Saved data entries:

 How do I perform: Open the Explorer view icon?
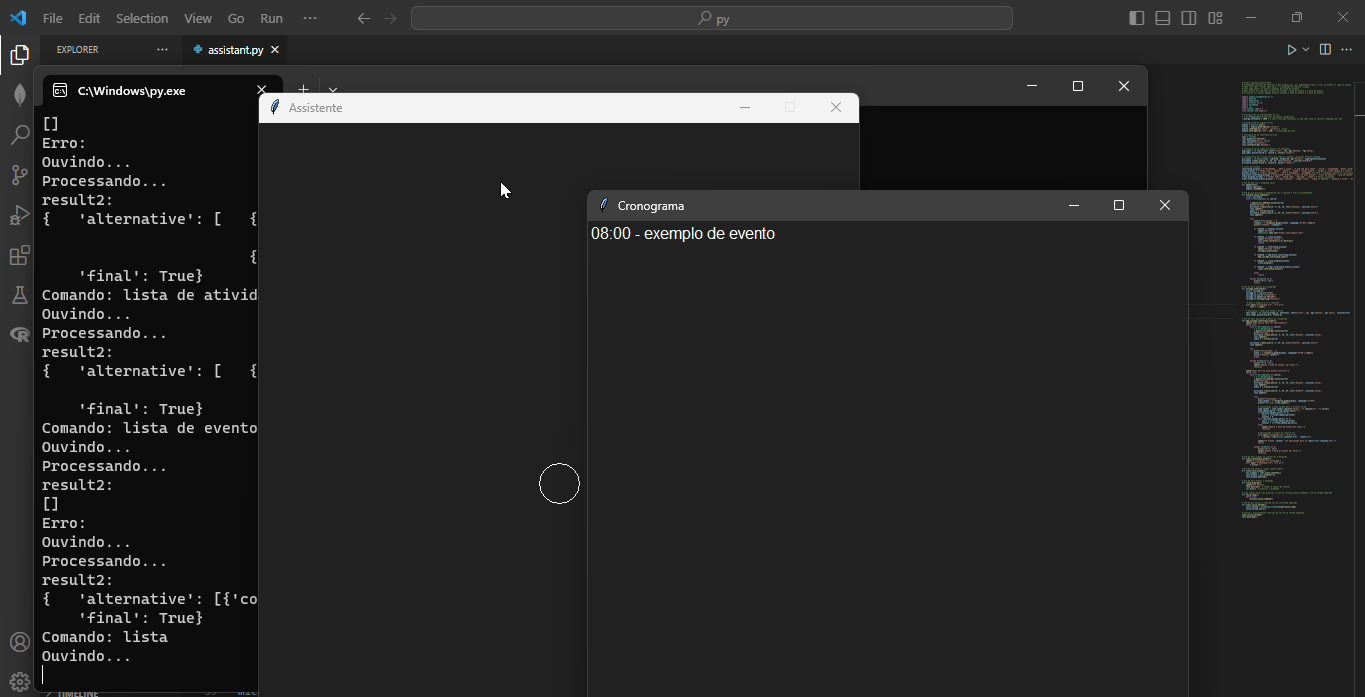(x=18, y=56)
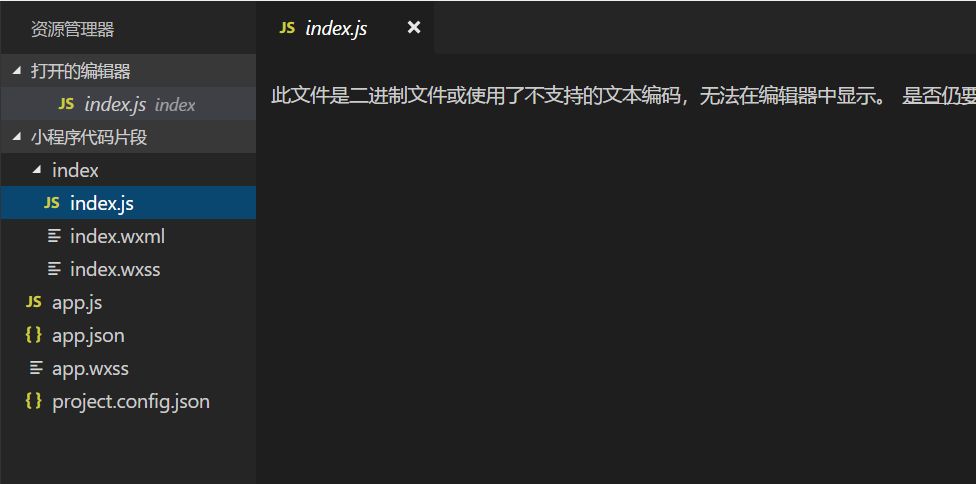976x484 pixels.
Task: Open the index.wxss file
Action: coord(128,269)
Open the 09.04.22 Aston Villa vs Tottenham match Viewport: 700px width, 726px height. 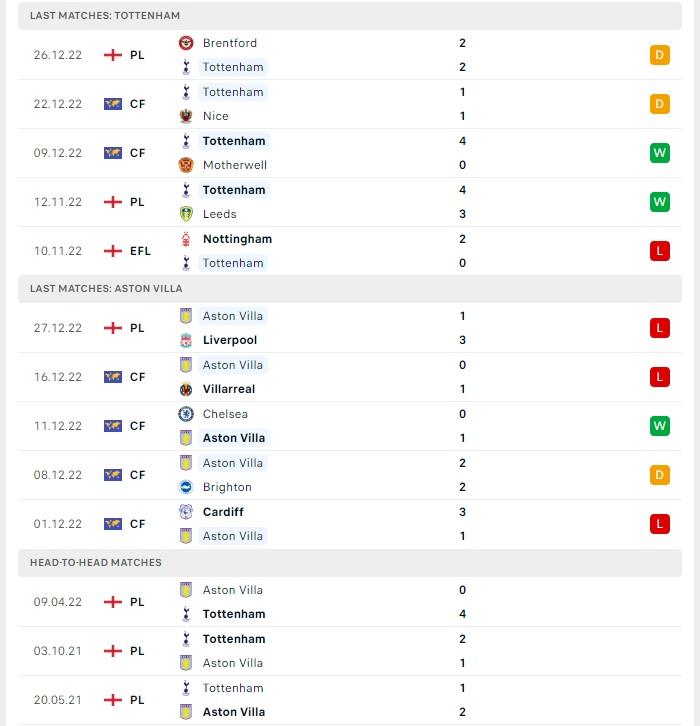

_AIM OF THE TASK_: Write every entry out again exactly, images omitted.

_THE ANSWER_:
 How do I perform: Open the Explorer view icon?
(x=18, y=56)
976x484 pixels.
Task: Open the index.wxss file
Action: coord(128,269)
Open the 09.04.22 Aston Villa vs Tottenham match Viewport: 700px width, 726px height. 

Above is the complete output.